For Rails we've picked the default locale :"en-US" because we've
thought it'd be the most defensive claim to make. Nobody could really
argue for picking anything else because this is in fact the locale to
which Rails always (implicitely) was localized.
But it is also artificial in that Rails I18n itself does not support
locale fallbacks (e.g. looking up :en when :"en-US" is not available)
so when we work with only Rails we either have to use en-US literally
as a locale or somehow map it manually. (E.g. when one wants to use a
route like /en/:ressource one needs to map :en to :en-US so that Rails
can find its own translations. How cumbersome.)
I guess way more than 80% of all applications will be perfectly happy
with only supporting language locales and ignoring the country/region
tag (like :en, :fr, :es, :de, ...).
So my feeling is that we should change the Rails default locale
from :"en-US" to just :en as long as it is still possible.
That might expose us to arguments that we implicitely define English
as American English but on the one hand I'd say that the gained
simplicity and convenience outweighs this and on the other hand we
might argue that Rails actually always implicitely already did that.
WDYT?
For what it's worth, I named mine to just "en" too.
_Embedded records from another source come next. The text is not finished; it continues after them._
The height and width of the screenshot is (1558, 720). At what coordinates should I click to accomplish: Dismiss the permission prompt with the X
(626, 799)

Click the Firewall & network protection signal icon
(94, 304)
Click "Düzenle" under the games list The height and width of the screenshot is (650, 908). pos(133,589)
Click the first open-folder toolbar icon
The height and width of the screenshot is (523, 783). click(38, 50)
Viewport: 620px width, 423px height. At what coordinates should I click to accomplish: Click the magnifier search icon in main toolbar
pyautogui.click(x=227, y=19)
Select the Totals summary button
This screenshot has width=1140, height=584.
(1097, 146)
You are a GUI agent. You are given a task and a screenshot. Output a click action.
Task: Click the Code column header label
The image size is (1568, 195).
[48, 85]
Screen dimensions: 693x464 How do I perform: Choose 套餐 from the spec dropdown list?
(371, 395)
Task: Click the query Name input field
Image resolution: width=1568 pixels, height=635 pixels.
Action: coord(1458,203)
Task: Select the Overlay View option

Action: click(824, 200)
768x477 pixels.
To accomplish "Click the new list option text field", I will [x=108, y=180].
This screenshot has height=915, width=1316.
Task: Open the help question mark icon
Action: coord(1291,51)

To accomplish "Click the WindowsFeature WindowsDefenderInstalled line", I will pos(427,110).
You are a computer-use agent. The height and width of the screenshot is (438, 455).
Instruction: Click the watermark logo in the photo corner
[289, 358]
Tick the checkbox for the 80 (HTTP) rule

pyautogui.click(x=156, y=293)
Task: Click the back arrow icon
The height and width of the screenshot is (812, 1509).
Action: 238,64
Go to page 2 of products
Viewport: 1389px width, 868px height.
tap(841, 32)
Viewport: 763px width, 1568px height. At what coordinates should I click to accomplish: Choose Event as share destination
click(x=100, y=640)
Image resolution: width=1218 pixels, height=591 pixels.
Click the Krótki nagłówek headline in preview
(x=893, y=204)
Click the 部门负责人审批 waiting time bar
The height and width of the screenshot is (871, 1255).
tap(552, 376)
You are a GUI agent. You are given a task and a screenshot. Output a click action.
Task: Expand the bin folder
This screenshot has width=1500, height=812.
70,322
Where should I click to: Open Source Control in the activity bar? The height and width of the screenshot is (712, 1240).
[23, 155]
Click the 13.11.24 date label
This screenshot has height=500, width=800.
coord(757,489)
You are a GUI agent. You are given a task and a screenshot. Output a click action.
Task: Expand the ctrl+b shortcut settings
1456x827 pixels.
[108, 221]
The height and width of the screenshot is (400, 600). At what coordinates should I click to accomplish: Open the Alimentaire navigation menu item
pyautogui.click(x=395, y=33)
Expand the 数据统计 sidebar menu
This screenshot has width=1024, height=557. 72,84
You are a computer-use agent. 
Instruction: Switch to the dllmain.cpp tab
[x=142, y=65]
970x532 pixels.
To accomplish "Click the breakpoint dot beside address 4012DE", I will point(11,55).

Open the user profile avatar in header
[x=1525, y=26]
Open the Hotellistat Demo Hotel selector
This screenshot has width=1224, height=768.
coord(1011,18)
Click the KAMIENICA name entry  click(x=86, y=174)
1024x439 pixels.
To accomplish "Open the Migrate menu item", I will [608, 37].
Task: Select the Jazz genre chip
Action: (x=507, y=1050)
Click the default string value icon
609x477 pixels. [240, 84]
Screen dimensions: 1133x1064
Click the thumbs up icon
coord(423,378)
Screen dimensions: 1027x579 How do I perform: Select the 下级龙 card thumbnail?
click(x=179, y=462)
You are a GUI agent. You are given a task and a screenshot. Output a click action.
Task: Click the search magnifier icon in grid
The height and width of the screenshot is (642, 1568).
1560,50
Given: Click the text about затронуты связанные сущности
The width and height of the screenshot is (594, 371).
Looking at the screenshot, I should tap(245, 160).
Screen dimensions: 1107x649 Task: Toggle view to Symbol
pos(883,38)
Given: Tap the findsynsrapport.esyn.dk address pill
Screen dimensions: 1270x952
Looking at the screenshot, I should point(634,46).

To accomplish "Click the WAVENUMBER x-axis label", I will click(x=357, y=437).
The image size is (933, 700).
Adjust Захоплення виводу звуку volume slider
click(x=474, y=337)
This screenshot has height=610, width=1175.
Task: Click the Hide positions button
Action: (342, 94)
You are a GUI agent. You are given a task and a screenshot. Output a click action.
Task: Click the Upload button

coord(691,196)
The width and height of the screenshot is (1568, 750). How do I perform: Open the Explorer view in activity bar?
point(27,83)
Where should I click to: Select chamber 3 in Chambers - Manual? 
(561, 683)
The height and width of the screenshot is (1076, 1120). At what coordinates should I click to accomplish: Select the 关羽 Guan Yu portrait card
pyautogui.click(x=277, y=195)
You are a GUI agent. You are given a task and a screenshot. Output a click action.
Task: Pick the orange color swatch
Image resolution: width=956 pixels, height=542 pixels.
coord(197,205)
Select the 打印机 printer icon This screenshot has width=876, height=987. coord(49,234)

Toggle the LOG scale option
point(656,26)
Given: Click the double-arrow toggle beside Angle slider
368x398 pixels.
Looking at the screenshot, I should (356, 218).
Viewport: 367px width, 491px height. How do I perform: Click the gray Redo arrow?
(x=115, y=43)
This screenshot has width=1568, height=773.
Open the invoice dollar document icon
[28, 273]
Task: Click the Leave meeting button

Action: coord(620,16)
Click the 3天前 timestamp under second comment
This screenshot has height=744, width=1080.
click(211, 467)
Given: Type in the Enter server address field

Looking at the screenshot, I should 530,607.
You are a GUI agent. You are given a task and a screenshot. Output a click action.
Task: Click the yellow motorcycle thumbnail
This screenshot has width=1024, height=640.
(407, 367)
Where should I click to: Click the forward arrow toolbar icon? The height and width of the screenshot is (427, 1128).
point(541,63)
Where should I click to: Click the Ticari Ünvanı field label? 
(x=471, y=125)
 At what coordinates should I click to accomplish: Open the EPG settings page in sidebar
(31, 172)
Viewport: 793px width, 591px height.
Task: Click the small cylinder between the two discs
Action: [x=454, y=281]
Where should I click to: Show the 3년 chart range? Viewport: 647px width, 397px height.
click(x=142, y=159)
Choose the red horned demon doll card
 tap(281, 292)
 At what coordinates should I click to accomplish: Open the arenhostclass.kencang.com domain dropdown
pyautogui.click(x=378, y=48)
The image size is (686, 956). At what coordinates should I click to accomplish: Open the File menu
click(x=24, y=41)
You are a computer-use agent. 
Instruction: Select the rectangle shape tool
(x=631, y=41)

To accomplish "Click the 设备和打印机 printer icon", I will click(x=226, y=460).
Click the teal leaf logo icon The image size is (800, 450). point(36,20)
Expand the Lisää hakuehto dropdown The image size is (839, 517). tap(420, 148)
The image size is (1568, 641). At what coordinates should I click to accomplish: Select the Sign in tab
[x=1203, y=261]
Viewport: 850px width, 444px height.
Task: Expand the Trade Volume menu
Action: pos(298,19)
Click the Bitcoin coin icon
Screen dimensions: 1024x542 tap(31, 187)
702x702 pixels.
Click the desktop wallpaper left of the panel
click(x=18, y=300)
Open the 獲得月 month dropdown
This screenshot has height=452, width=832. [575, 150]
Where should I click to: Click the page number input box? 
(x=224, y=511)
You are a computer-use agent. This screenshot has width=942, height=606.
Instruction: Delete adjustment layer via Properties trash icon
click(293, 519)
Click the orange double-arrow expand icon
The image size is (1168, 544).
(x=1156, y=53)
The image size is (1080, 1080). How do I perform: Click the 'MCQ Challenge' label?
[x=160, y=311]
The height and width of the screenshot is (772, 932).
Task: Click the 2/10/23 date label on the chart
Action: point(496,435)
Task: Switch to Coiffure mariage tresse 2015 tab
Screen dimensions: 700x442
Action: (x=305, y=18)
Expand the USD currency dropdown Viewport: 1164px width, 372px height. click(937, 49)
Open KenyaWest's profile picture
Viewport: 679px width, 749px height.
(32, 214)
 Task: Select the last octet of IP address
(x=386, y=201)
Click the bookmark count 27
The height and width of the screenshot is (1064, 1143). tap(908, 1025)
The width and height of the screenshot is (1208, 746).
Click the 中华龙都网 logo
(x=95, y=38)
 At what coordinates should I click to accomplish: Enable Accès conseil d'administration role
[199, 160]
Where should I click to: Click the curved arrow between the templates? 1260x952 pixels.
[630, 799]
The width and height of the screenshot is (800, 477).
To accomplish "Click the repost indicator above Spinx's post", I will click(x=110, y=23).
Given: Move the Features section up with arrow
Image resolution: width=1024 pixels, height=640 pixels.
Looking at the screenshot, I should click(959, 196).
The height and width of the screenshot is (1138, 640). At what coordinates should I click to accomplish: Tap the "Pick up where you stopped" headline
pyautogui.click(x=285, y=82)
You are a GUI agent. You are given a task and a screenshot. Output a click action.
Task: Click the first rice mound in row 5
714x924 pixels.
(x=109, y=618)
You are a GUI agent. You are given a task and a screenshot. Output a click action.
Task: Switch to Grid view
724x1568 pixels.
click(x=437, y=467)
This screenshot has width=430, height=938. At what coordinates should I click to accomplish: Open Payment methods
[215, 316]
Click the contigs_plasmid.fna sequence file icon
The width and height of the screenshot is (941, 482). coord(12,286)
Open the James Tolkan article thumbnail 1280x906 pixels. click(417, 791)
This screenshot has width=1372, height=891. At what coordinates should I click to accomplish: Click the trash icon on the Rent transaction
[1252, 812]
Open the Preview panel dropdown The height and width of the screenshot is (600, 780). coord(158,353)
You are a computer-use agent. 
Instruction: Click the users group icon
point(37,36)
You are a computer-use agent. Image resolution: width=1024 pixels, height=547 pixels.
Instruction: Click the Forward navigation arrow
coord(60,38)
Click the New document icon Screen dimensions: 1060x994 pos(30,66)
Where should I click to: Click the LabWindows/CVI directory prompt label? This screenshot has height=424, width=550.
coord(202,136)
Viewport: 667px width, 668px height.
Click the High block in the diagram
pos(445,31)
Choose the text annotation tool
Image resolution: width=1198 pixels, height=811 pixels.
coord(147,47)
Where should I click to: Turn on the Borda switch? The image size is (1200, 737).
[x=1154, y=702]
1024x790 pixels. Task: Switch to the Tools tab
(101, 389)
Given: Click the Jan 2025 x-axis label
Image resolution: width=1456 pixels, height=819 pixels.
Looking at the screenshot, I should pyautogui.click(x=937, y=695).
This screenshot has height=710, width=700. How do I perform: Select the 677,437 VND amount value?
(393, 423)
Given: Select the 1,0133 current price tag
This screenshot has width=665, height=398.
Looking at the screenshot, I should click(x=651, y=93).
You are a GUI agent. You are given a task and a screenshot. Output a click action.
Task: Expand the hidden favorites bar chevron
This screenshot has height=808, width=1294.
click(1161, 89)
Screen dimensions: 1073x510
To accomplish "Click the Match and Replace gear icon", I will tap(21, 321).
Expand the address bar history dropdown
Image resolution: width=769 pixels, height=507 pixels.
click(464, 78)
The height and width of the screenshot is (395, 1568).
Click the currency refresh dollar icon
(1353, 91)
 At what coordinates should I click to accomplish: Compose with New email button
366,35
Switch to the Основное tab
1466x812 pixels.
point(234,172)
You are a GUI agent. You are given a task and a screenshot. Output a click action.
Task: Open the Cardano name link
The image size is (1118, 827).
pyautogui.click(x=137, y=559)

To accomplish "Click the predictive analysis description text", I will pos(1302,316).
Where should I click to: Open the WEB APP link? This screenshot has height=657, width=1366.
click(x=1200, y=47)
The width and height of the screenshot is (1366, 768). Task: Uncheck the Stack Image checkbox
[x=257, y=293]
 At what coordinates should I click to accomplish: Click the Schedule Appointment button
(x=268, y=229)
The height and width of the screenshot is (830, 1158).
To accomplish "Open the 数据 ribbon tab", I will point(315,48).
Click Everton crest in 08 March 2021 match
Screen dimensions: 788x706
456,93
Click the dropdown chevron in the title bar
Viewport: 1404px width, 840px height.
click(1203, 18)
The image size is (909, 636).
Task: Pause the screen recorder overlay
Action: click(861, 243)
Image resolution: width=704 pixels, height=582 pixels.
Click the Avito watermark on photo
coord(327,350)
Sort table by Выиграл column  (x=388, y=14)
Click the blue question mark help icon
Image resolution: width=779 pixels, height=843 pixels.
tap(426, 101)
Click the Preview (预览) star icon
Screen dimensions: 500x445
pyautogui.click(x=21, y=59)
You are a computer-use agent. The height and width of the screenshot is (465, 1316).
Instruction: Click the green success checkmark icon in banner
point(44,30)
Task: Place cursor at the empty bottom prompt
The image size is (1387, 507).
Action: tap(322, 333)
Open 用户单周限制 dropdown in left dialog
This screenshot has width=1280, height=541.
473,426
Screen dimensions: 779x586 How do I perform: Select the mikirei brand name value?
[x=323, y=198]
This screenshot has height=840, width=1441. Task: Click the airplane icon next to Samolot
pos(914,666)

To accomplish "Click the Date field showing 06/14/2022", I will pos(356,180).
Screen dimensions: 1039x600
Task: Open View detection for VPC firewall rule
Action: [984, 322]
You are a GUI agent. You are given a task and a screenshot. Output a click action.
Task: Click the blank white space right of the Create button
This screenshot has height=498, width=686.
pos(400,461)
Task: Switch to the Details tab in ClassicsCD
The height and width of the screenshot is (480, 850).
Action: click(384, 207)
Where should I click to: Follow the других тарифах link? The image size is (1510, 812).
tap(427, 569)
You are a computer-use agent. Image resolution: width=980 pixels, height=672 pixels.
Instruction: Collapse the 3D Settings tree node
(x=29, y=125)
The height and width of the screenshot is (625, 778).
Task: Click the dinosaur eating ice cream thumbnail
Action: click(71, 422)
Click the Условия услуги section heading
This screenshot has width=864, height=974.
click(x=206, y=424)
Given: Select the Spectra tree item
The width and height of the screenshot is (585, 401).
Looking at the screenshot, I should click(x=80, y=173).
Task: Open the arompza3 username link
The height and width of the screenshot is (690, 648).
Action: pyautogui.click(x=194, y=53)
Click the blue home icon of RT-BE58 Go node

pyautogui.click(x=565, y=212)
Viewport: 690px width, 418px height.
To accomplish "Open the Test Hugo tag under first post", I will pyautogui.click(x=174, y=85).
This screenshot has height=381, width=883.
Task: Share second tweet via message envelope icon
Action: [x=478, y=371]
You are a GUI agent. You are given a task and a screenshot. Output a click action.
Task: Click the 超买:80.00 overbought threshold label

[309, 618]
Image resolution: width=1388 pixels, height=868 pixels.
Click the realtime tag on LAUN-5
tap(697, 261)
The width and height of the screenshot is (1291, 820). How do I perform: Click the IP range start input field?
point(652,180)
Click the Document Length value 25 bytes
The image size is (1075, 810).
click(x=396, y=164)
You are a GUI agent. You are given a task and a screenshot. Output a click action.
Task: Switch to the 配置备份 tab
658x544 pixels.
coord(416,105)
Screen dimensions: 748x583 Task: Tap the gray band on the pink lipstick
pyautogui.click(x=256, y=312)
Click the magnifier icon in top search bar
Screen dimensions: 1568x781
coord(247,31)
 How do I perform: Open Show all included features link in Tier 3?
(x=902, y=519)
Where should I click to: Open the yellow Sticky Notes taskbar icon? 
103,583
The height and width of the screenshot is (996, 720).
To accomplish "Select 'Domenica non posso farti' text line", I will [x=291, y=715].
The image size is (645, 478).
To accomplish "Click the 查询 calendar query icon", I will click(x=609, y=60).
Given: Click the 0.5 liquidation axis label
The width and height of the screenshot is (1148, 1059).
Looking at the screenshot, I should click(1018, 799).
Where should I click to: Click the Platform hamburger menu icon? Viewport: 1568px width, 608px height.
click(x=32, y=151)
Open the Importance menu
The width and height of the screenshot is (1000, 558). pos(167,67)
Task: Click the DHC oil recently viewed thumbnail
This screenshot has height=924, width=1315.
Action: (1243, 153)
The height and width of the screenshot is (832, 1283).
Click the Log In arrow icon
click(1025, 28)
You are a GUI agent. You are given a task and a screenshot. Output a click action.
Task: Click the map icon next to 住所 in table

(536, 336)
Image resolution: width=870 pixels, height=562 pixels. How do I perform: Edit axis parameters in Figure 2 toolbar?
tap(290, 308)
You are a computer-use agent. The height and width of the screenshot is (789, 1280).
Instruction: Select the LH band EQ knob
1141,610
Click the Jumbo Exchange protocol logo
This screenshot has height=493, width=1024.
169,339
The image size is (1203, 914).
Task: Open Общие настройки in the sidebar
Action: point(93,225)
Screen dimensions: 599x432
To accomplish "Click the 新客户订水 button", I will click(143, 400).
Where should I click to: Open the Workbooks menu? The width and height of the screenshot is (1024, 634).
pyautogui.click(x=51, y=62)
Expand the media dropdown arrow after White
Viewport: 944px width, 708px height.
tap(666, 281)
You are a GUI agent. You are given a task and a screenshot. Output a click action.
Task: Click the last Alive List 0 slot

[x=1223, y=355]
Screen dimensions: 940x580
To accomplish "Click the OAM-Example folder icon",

English is
English, if you got a local dialect then fine, use it.
Exactly.
> For what it's worth, I named mine to just "en" too. English is
> English, if you got a local dialect then fine, use it.
Agreed 100%
--
Raul Murciano - Freelance Web Developer
http://raul.murciano.net
Can't we implement it in a way we will define how Rails locale should
be called?
I18n.rails_locale = :en
And those who want "en-US":
I18n.rails_locale = :"en-US"
The default could be "en-US" since it's more "complete", who is not
satisfied can change it for whatever they want.